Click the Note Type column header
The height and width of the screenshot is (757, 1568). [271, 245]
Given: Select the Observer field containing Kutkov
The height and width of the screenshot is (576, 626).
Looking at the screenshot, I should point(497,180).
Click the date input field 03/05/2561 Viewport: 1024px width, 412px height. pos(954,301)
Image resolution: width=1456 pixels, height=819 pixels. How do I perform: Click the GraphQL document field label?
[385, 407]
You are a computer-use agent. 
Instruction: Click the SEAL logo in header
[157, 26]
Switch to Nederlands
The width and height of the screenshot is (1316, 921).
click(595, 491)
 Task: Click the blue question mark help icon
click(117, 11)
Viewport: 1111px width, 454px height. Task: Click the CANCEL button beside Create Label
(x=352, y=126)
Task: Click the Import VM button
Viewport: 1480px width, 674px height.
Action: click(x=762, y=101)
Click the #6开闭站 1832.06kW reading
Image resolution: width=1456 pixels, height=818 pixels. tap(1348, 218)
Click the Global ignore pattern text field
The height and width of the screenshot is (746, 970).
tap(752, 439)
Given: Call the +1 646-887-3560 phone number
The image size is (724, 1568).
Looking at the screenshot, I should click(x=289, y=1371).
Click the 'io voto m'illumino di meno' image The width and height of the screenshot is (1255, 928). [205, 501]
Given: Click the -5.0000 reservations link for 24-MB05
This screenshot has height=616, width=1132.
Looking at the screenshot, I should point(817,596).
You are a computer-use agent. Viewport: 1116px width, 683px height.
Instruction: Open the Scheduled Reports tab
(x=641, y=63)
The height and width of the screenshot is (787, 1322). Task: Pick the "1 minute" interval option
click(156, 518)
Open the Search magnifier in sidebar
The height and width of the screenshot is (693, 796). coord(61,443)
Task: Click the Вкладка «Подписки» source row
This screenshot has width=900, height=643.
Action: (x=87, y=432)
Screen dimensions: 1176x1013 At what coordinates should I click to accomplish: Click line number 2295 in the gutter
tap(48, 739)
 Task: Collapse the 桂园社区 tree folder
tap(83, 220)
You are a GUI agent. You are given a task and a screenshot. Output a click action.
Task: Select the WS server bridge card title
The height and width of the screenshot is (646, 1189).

★ ★ ★

* Problem requirements
In the records above, find every line with the word "computer" and copy it.

* Written solution
You are a computer-use agent. 
You are a computer-use agent. Viewport: 1116px width, 683px height.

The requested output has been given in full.